A little less than 20 kilometres long and 13 kilometres at its widest point, Maria Island, which is off the east coast of Tasmania, is essentially two smaller islands that are joined by a narrow sandy isthmus.

Steep and mountainous in the interior, the island is ringed by stretches of white sandy beaches and limestone cliffs and we walked the length and breadth of many of them on a four-day guided walk across the island.

About as far away from hardcore hiking as you can imagine, each day involved walking between 10 and 15 kilometres, most of it along white sandy beaches.

You carry your own pack with all your gear but because each night is spent in a permanent camp, a collection of hard-floored canvas-walled cabins, you're not laden with heavy sleeping and cooking equipment, or food (or wine).

And fine food it is - our two guides, Brad and Stefan, were dab hands in the kitchen and each night they whipped up a three-course meal. Forget freeze-dried instant potato and stodgy stews, think fresh-scallop risotto, venison, quail and salmon, Tasmanian wines and desserts such as summer pudding full of local berries.

Highlights, aside from the picture-perfect beaches, included the convict ruins of Darlington (Maria Island was a penal colony in the 1820s and 1850s), a staggering array of birdlife, wombats, echidnas and kangaroos everywhere and, of course, plenty of breathtaking scenery.

In terms of taking a walk along the beach, this place is as good as it gets.

Maria Island is off the east coast of Tasmania and is about 90 kilometres north-east of Hobart.

For more on the Maria Island Walk, see mariaislandwalk.com.au.

Towing at Ten Mile Beach

You have to hand it to the grey nomads.
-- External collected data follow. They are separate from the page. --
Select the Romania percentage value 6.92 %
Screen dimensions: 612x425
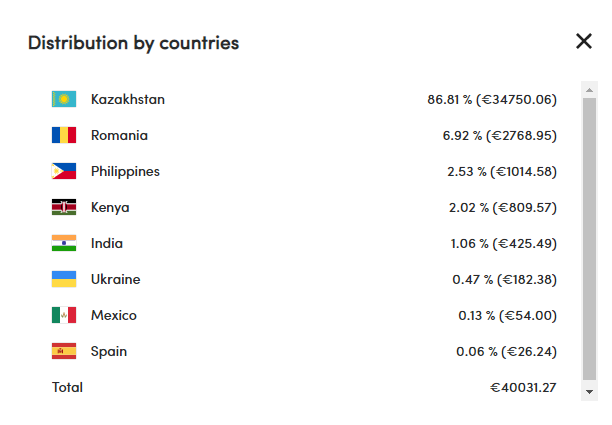click(463, 135)
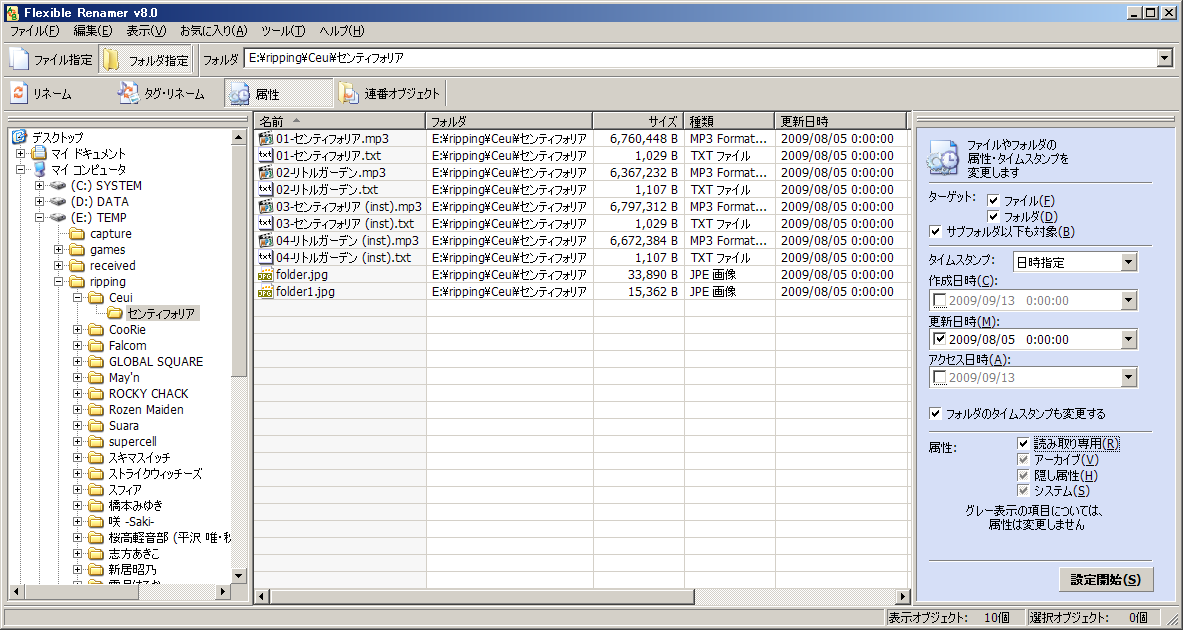Viewport: 1183px width, 630px height.
Task: Select the 属性 attribute mode icon
Action: point(239,94)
They make it look easy, yet reverse-parking a caravan is a dark and mysterious art.

Commissioned to write a book on caravanning, and while no stranger to long trans-continental trips in a campervan, I was at that stage still a caravanning virgin. My partner and I hired a van and headed for Bundjalung National Park on the north coast of NSW for a trial run.

About midway between Evans Head and Iluka, there's room for just 26 people in the little Black Rocks camping area behind Ten Mile Beach, but it was empty when we arrived.
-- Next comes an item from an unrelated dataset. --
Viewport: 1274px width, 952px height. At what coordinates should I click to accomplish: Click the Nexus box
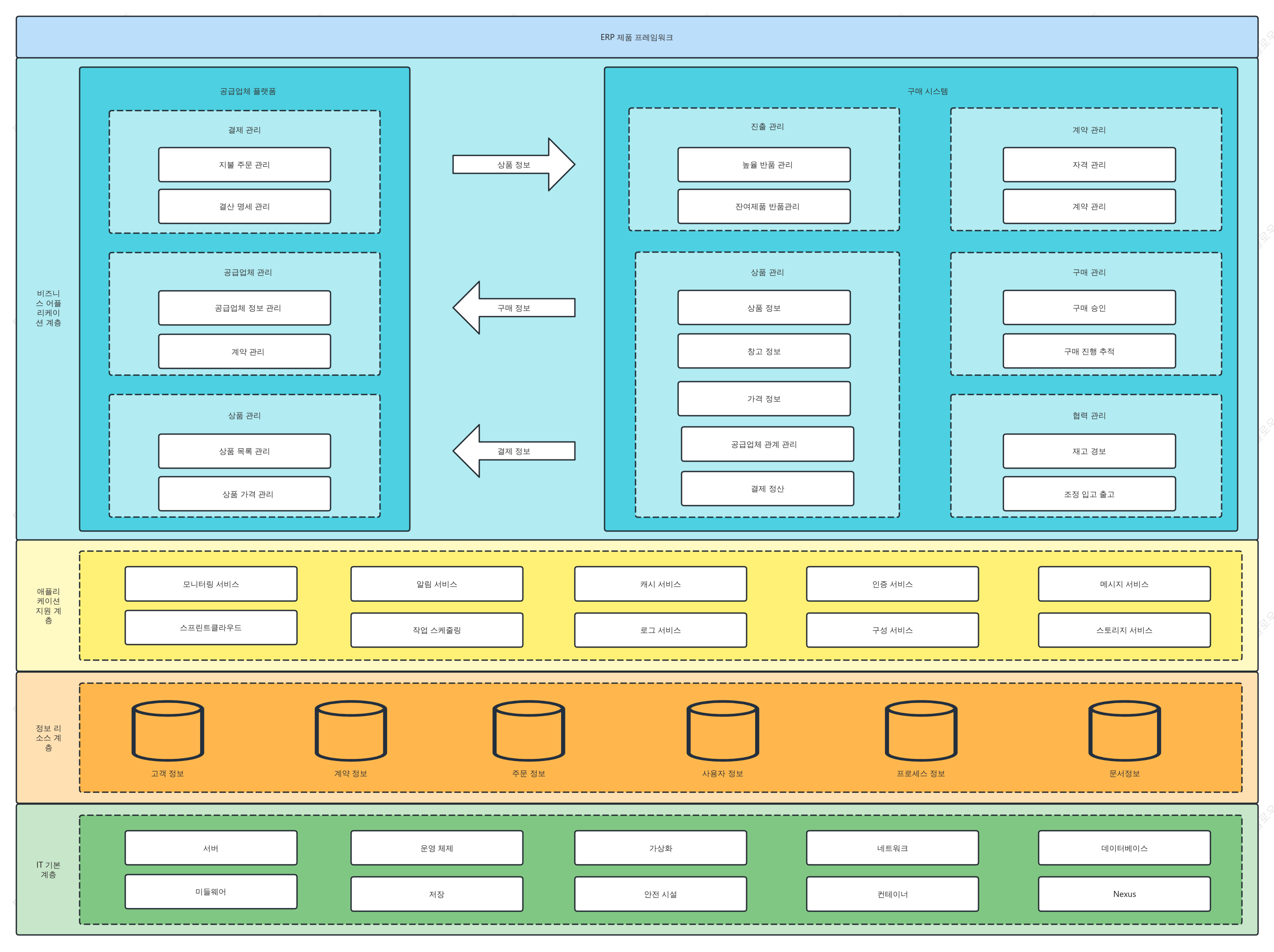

Which was just as well, because it took a number of abortive attempts, along with much shouting, frantic hand signalling (some ruder than others), a fair bit of swearing and a lot of hysterical giggling before we finally managed to manoeuvre the unwieldy van into the designated spot.

Early the next morning we went to the beach to watch the rising sun turn the black-coffee-coloured rock cliffs pink, then red, then brown, as sea eagles soared above and we couldn't believe we were the only ones there.

They say you always remember your first and despite the parking misadventures of the night before, or perhaps because of them, it remains one of my most memorable beach moments.

Bundjalung National Park is 50 kilometres south of Ballina.

Camp at Black Rocks or Woody Head, see environment.nsw.gov.au.